### Your goal
Could you transcribe the entries below exactly, without any of the pictures?

Stored items:

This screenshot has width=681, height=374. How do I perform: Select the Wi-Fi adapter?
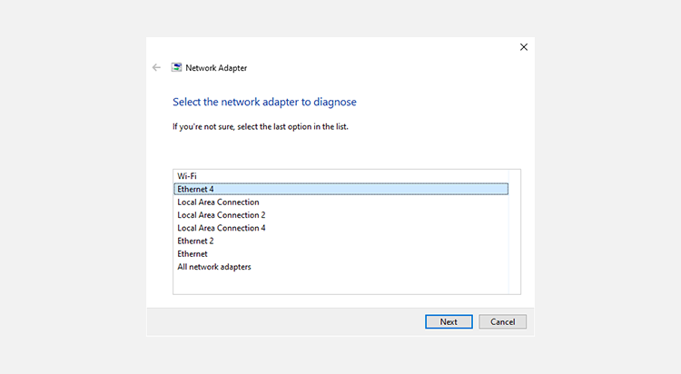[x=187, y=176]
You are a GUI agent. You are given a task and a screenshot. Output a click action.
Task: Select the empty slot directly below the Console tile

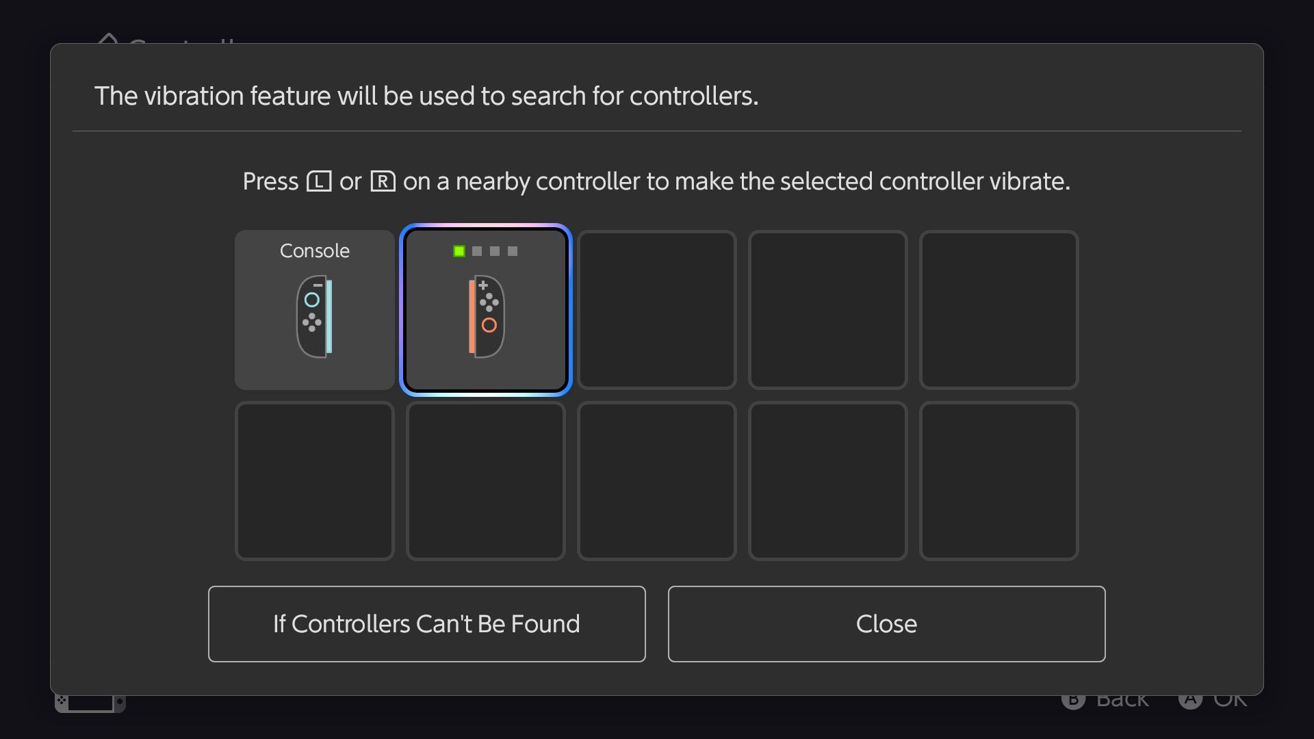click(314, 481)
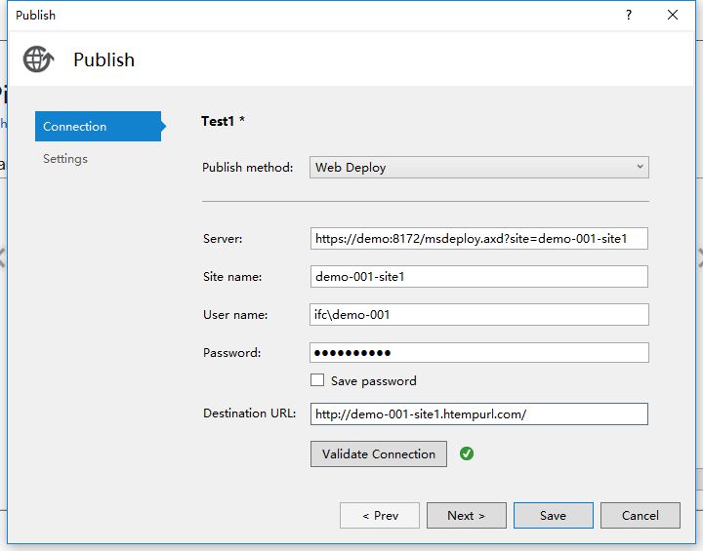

### Written response
This screenshot has width=681, height=374. How do I perform: Select the Wi-Fi adapter?
[x=187, y=176]
You are a GUI agent. You are given a task and a screenshot. Output a click action.
Task: Select the empty slot directly below the Console tile

click(314, 481)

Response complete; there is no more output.